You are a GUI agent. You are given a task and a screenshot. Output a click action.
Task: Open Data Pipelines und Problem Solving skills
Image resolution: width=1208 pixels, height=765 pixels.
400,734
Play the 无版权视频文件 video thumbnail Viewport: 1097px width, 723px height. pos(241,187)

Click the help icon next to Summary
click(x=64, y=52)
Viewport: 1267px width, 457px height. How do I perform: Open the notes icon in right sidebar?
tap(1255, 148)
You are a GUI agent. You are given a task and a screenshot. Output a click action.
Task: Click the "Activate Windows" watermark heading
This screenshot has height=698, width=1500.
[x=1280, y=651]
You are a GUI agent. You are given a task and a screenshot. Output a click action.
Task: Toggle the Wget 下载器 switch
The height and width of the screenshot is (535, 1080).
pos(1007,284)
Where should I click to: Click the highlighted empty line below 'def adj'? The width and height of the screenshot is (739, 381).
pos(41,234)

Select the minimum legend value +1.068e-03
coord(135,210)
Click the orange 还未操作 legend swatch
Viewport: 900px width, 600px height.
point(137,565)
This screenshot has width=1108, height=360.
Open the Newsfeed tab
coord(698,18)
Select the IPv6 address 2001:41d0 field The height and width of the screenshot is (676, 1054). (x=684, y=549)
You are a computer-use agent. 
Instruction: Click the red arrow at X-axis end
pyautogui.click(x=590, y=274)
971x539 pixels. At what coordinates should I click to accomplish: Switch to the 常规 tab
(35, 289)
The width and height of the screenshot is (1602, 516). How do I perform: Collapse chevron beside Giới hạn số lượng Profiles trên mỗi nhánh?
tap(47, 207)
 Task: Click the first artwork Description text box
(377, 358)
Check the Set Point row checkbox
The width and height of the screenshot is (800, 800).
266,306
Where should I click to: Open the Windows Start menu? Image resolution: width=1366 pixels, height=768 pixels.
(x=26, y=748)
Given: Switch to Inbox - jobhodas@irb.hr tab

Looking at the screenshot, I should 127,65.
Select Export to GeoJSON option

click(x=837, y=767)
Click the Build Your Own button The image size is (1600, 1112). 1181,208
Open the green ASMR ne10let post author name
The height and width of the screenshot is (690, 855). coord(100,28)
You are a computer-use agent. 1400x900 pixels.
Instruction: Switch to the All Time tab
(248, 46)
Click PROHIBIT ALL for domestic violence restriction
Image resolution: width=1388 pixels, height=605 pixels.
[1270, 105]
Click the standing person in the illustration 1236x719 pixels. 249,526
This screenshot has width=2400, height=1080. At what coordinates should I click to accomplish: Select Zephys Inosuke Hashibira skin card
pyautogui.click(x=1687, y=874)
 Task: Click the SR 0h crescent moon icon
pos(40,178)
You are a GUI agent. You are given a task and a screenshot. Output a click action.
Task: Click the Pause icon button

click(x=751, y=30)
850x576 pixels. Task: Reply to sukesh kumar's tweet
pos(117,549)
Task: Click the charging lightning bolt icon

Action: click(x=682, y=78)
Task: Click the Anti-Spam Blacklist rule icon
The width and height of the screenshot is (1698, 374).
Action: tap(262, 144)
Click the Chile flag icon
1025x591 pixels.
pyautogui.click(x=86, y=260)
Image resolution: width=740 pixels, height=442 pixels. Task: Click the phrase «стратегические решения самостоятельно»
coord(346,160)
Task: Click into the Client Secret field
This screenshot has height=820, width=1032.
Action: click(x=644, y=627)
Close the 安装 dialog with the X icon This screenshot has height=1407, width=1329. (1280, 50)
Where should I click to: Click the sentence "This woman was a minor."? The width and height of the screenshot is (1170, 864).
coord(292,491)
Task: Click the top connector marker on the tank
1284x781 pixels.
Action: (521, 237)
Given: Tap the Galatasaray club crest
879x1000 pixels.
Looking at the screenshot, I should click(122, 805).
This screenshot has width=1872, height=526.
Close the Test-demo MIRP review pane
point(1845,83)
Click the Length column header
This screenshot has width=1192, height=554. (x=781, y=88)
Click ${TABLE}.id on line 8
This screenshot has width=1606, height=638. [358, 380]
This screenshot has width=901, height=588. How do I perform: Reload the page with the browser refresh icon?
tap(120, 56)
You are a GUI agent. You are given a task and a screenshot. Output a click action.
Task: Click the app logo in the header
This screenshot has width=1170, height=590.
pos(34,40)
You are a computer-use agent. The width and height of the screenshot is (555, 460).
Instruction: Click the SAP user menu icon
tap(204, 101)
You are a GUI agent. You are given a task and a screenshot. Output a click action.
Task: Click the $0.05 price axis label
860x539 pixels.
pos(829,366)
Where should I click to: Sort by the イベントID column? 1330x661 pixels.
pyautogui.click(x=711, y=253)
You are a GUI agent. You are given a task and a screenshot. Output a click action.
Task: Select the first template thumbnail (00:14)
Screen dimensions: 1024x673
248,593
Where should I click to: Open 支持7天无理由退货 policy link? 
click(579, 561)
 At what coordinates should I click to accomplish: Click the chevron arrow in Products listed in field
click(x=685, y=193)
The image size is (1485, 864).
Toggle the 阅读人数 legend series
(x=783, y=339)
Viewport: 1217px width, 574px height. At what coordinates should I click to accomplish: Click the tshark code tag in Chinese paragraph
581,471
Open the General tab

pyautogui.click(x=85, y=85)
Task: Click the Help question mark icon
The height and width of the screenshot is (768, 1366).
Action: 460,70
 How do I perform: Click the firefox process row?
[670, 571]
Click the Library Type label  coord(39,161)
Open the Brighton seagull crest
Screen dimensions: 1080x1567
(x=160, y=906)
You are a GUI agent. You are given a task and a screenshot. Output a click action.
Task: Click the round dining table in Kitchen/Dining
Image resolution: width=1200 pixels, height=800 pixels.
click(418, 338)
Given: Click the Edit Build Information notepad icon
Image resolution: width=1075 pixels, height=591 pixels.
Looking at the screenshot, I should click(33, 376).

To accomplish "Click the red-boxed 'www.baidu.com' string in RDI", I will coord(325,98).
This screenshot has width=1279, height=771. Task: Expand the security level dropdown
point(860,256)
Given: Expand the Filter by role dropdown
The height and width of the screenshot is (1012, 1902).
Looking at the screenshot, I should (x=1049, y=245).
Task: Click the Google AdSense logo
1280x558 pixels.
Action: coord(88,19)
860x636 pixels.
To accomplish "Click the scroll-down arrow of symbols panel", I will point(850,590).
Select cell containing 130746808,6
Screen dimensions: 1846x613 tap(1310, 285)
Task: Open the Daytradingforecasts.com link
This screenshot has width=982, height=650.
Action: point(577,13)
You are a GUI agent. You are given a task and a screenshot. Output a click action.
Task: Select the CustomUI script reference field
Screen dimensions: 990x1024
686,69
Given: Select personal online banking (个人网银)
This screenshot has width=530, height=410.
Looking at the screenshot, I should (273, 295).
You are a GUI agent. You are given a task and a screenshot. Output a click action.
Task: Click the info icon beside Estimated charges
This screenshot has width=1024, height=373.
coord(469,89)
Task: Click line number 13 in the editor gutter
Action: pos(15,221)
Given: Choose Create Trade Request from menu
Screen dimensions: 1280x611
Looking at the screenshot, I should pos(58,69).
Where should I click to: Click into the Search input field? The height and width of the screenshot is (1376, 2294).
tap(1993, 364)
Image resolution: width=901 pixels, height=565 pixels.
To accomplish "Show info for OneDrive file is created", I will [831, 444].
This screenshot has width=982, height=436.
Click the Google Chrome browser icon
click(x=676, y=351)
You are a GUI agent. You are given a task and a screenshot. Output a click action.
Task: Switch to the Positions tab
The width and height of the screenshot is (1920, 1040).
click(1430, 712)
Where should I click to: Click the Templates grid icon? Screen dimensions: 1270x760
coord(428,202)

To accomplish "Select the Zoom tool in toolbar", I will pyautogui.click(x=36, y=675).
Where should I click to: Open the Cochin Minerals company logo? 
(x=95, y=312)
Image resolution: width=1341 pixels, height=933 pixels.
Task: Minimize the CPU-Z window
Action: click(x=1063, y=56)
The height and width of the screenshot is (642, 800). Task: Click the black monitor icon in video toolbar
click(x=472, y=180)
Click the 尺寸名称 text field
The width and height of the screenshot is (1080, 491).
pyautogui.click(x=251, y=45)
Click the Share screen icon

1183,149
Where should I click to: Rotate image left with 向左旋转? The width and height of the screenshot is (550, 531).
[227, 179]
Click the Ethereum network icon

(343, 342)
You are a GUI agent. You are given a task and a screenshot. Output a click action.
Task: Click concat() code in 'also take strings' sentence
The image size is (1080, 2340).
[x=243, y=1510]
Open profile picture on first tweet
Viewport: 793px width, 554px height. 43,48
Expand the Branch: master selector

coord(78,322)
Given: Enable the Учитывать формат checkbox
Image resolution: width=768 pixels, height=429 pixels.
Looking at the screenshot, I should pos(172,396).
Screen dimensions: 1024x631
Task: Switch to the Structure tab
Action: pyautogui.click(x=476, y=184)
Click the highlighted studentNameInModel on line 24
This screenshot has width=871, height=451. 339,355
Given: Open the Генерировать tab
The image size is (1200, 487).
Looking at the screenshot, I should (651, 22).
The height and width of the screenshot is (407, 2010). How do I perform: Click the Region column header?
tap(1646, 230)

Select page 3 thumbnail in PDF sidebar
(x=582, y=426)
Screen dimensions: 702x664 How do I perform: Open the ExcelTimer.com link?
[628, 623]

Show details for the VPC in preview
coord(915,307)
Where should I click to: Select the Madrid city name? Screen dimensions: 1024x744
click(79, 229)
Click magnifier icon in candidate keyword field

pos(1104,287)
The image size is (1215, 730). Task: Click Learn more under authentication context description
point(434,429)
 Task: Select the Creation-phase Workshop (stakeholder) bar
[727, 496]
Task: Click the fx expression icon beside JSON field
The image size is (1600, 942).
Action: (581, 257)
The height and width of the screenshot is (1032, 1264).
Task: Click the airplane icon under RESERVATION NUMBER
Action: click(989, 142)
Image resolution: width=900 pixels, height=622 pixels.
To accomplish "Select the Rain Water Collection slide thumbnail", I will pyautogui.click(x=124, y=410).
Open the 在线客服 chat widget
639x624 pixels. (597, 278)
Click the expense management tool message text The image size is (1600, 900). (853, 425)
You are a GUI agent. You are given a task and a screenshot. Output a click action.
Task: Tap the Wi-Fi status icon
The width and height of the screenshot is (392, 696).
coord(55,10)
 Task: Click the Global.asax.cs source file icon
--------------------------------
> _What is needed_
In the entries above, locate every line with the word "computer" and copy it.

> _Answer space_
You are a computer-use agent. 
You are a computer-use agent. 1400x900 pixels.
You are a computer-use agent. The width and height of the screenshot is (555, 460).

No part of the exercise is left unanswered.